Enter, super-sonic sales celebrity of the CENTURY! Now I don't want to use actual names so we'll just call this  bird Cath. This girl could sell ice to Eskimos. On several occasions this highly capable and ultimately terrifying woman had me floored. Literally, floored. (One time, in response to some of the dazzling behaviours exhibited by our Cath, I actually fell to the ground and lay on the floor as one of our highest paying customers walked through the door. My response? "And how may I be of service to you today?" She just laughed and helped me off the ground.)

Cath loved her customers as much as, in fact if not more than, the rest of us. However, she was able to make the distinction between the love of her customers and the love of herself. She would often say to me "Jed, it's 7pm at night! I've got for children at home. Any person I service at this time is going to be paying for it!!!" And pay for it they would.

On one occassion Cath hugged a woman, who leaned into Cath's five-foot-nothing frame and cried like a wee-tot. It was both awful and beautiful... This woman's mother had just unexpectedly passed away and Cath was organising her travel arrangements to the UK.

Cath also began to cry. She eventually started balling. In the end I had to remind myself who's mother had actually died. I handed out the tissues and even took a couple for myself. It was one of those eternally gratifying moments (in a sense).

As a travel agent, I too had been in this position several times. It's a time in your life when you just kind of have to drop everything and open your arms. No one was better at this than Cath. The empathy and heart-felt responses oozed out of her.

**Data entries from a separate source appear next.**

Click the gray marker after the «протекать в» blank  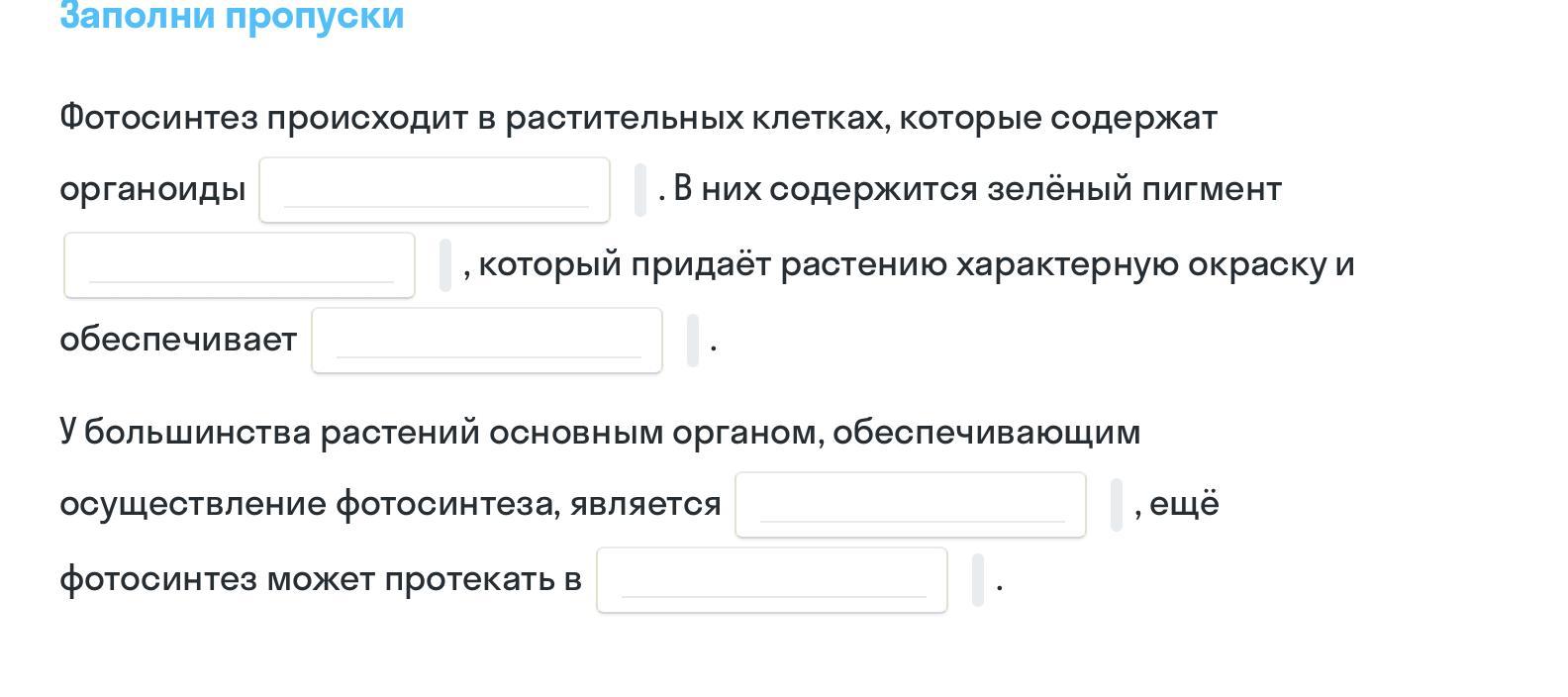978,580
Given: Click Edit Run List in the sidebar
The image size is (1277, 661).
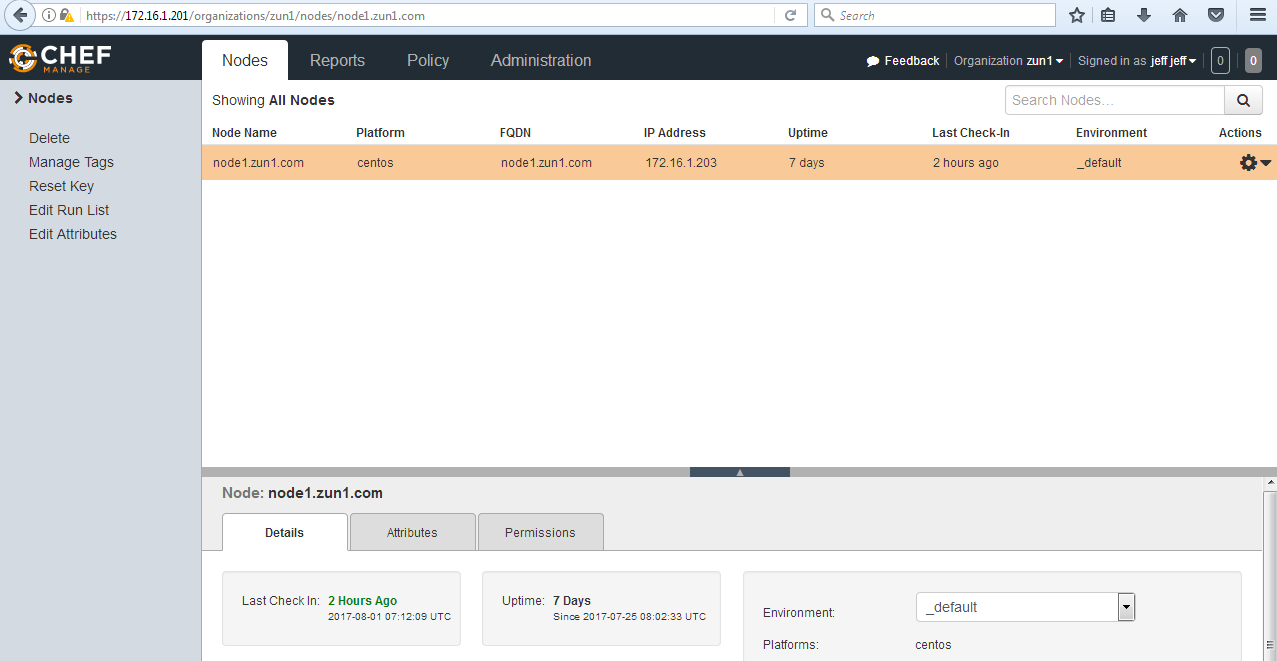Looking at the screenshot, I should (x=69, y=210).
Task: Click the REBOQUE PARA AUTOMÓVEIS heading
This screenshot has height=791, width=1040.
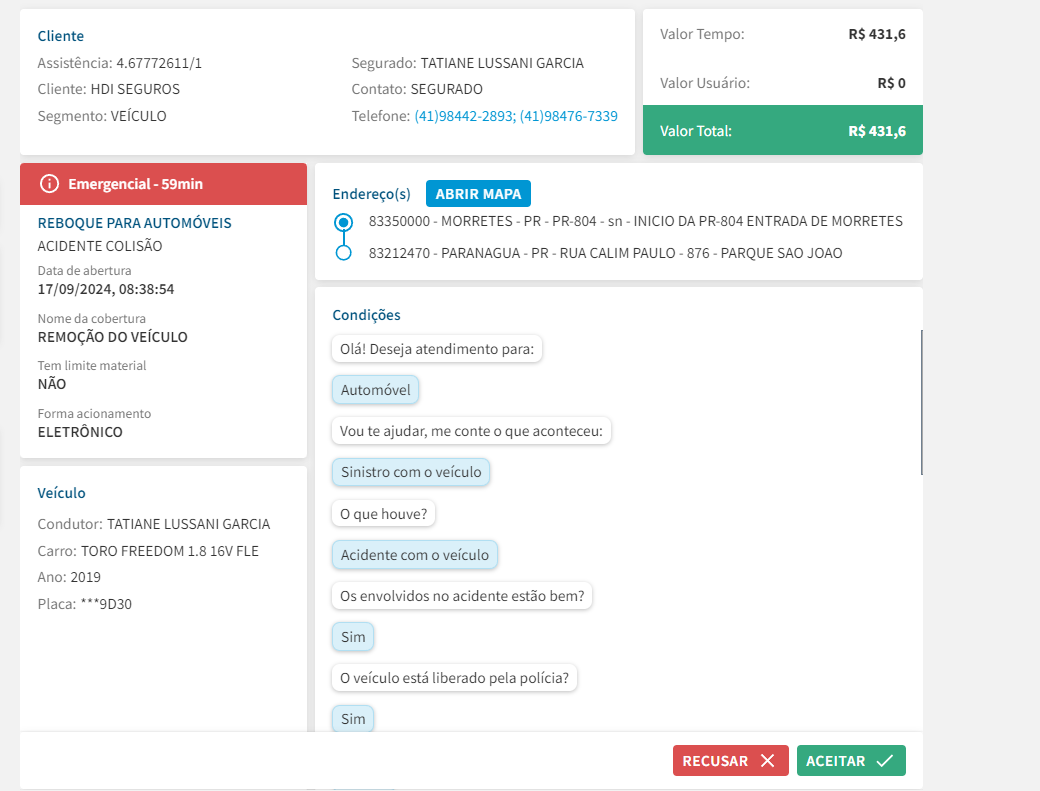Action: [134, 223]
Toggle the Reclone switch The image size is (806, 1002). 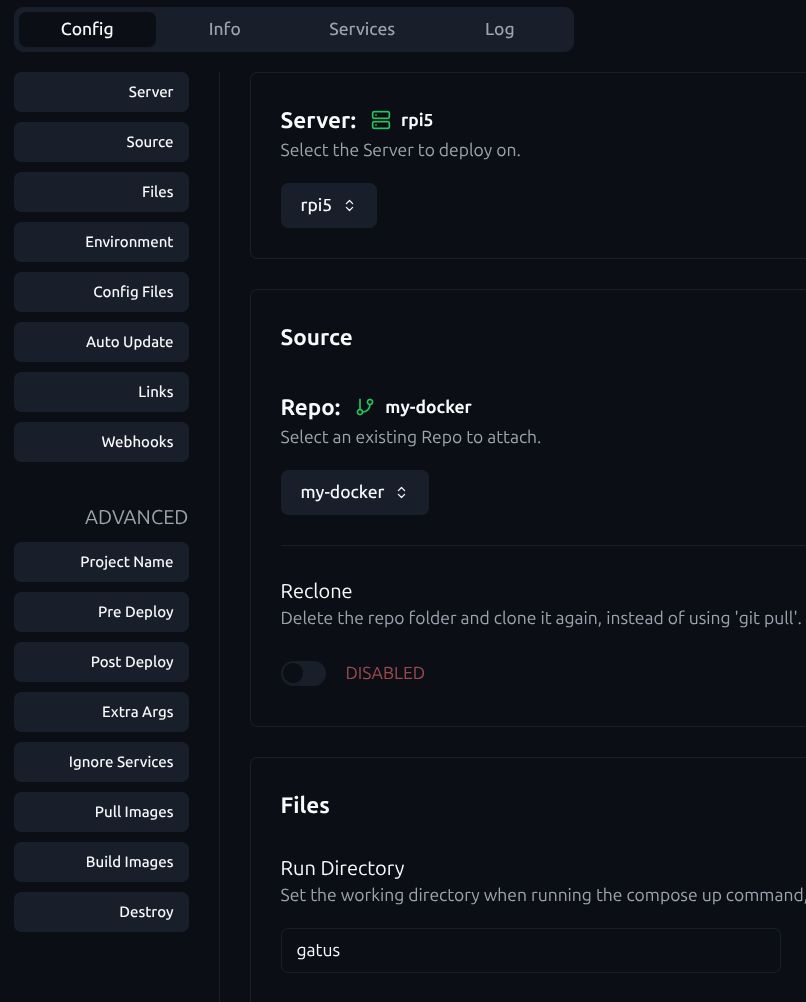pyautogui.click(x=303, y=673)
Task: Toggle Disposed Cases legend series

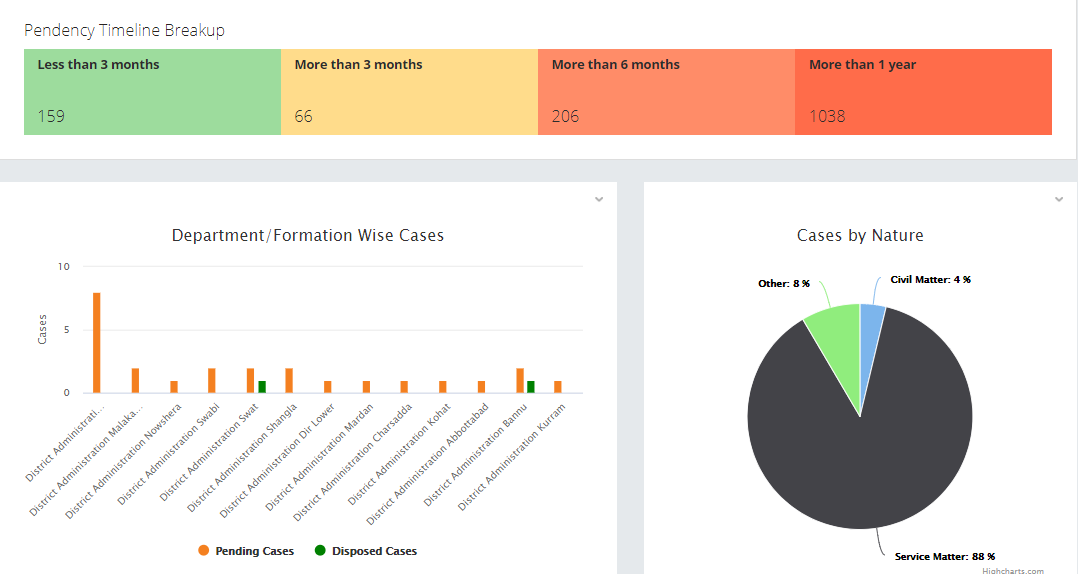Action: pos(365,551)

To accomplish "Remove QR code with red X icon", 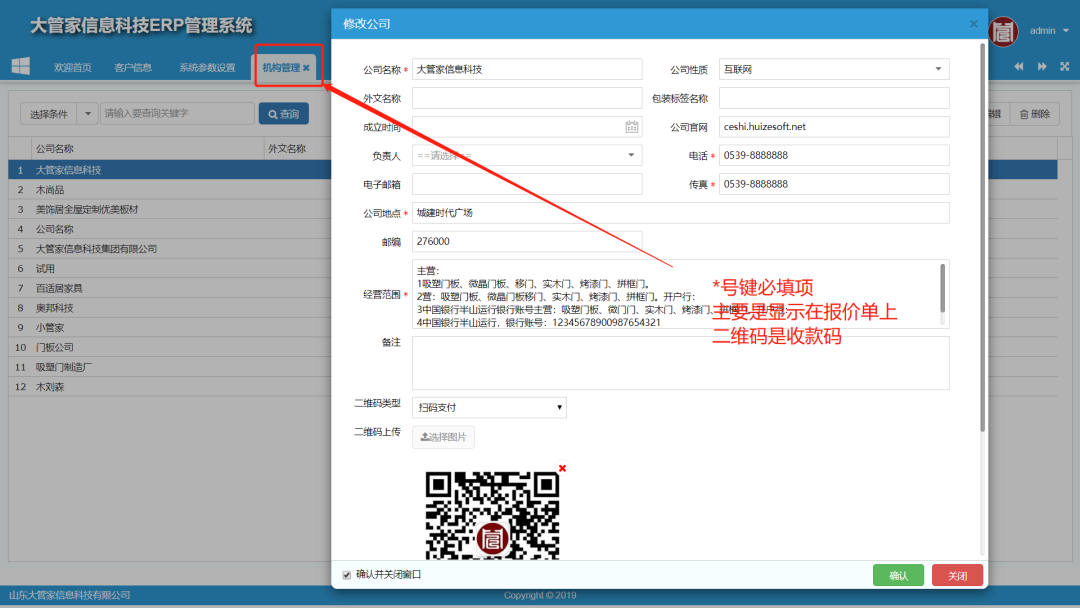I will 562,468.
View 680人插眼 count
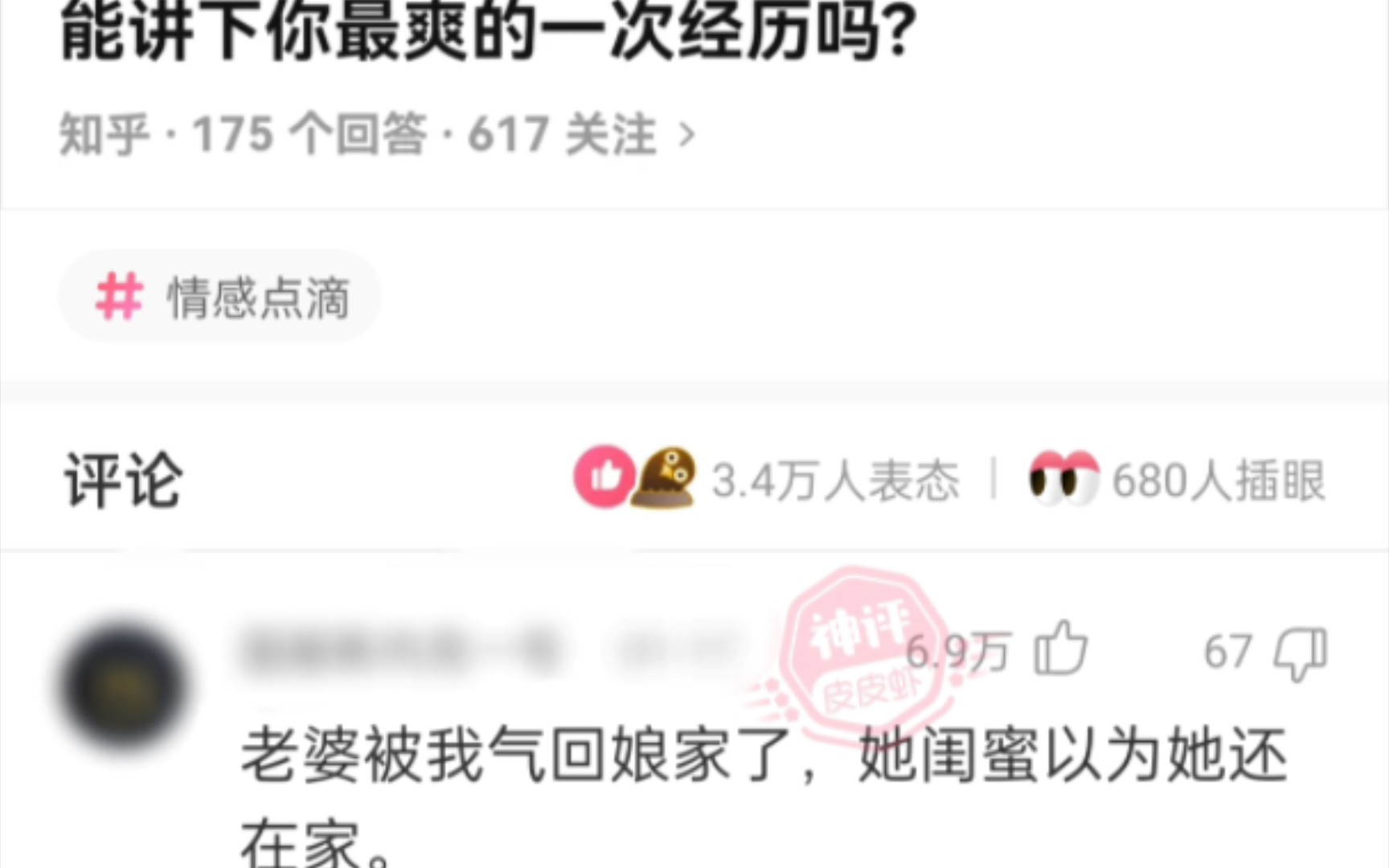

She could change the heart and mind of any customer walking through the doors. Any "problem customers" I always let Cath deal with. That great big smile, feminine way, and determination were far too great a combo for even the worst traveller to get around.

But, like the saying goes, "all good things must come to an end..." After an hour and a half, the woman sulked out the door, we stood there waving to her, like we were family seeing her off at the departures hall in Sydney's Kingsford Smith Airport.

"Gosh, that was sad..." I murmered. Cath swung around, still wiping the tears and mascara from her eyes but with a grin from ear to ear. She cheerfully exclaimed, "yeah... but I still made $900 out of her!" I then hurled my body to face her, with possibly a shocked look across my face "YOU MADE HOW MUCH?!?!?!?!" Cath, starting to giggle, repeated  the figure. The shock that went through my body I cannot tell, but it was in those moments that I most admired Cath, for the guts and for the determination. The customer felt loved and cared for, and her kids were all sporting new Nikes the very next day...

Nine hundred dollars was a LOT of money to me. Liz and I had already discussed these types of "sales dilemma-type issues so many times before (Liz, before studying journalism at university, had been in sales and had made more money than me, and I was in the high paying field (at the time) of information technology...).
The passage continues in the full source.